## WORK INSTRUCTIONS:
Take the line that holds "Viewport: 644px width, 355px" and every line after it to the end of the entries, and repeat them exactly without the pictures.

+++

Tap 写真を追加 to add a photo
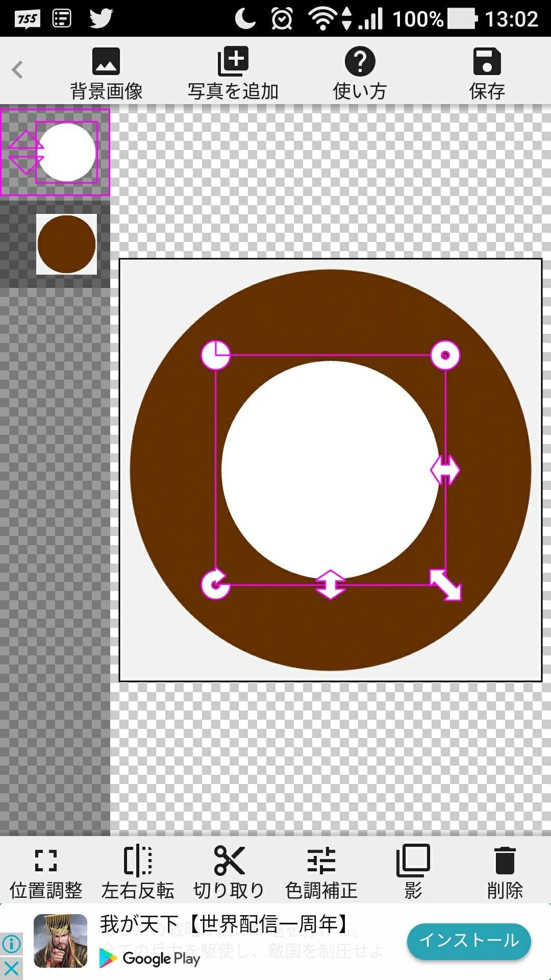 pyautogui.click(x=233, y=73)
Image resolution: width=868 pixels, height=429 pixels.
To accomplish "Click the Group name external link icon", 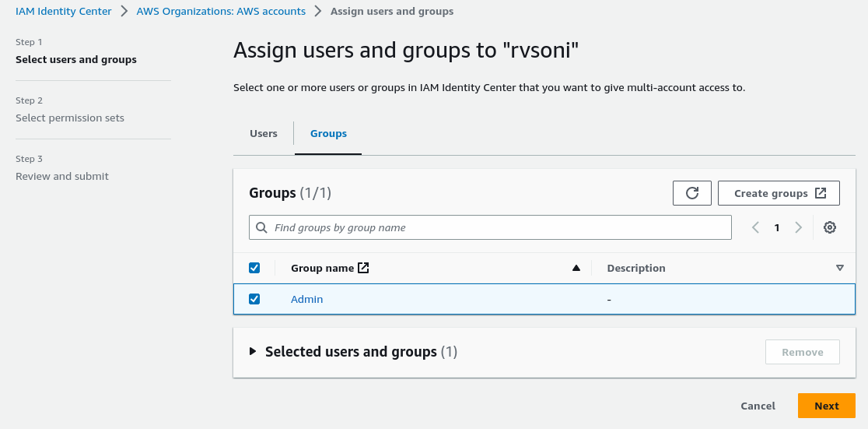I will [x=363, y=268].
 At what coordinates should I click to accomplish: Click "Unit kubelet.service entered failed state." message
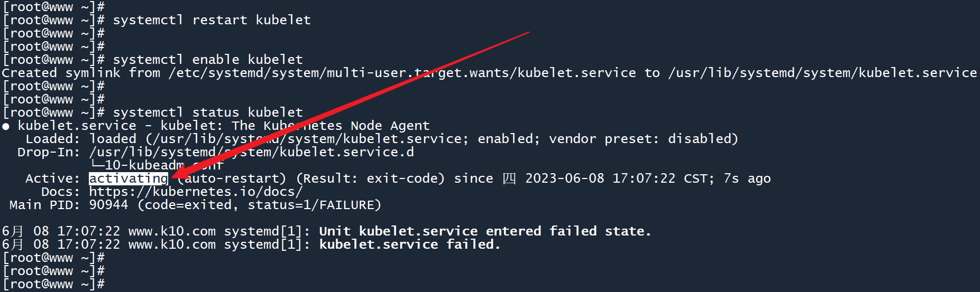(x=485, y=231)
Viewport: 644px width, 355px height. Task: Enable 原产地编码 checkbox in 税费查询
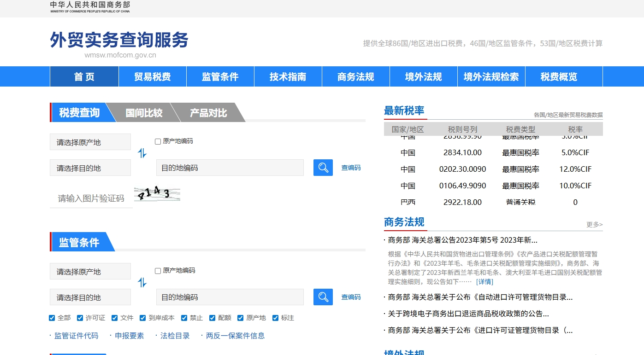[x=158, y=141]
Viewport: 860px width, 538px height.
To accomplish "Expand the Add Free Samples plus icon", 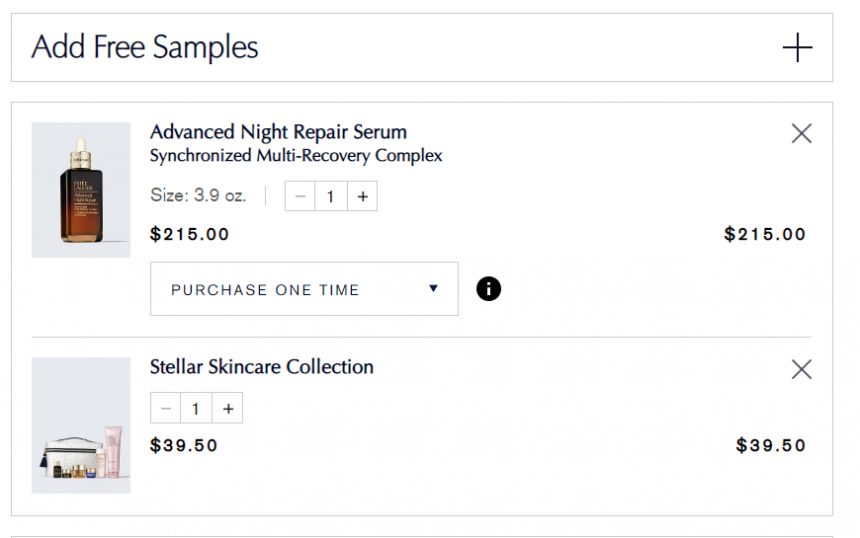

+++

## ANSWER FOR THIS EXERCISE:
Viewport: 644px width, 355px height. Task: Enable 原产地编码 checkbox in 税费查询
[x=158, y=141]
Viewport: 860px width, 538px height.
To accomplish "Expand the Add Free Samples plus icon", 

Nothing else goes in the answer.